#### Written request
Can you format every line of text in the items below as a JSON list of strings, one string per line, with blank lines and pictures left out?

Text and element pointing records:

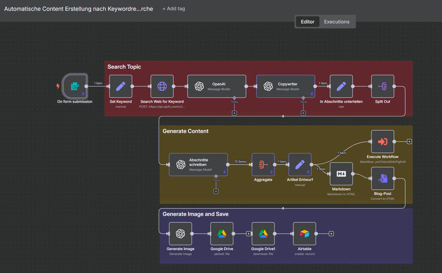Click the first Google Drive upload node
Screen dimensions: 442x273
pyautogui.click(x=222, y=233)
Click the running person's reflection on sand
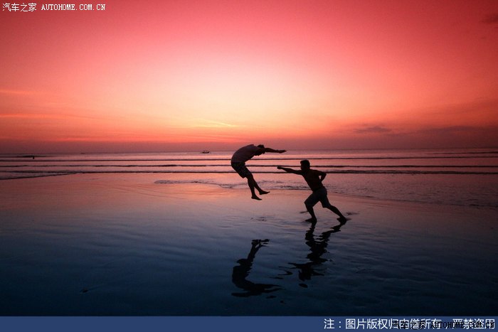The height and width of the screenshot is (332, 498). point(313,256)
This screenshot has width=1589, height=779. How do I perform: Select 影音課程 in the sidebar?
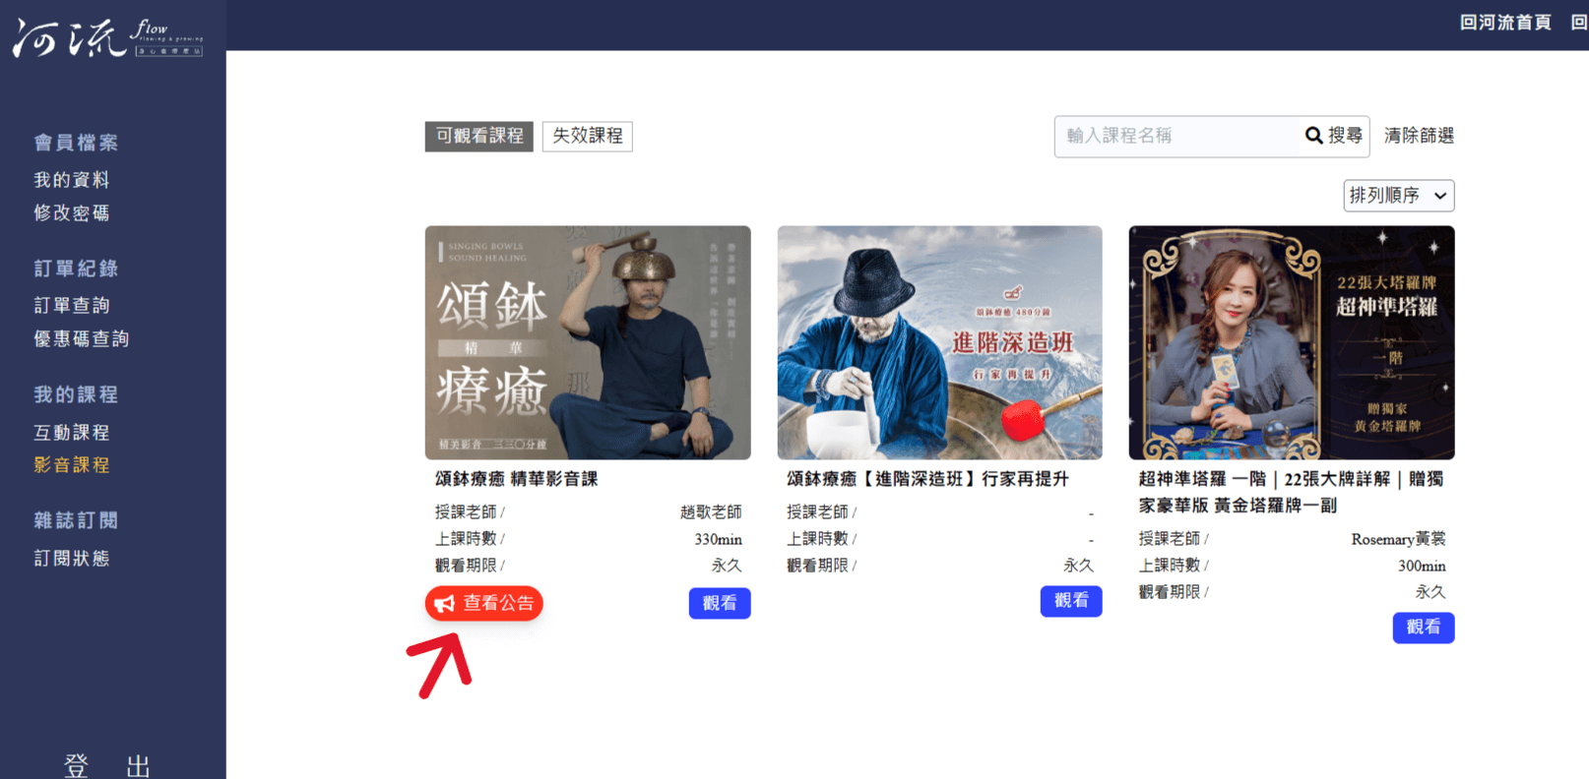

#### Final result
[
  "Click the first Google Drive upload node",
  "Screen dimensions: 442x273",
  "pyautogui.click(x=222, y=233)",
  "Click the running person's reflection on sand",
  "The height and width of the screenshot is (332, 498). point(313,256)",
  "This screenshot has width=1589, height=779. How do I perform: Select 影音課程 in the sidebar?"
]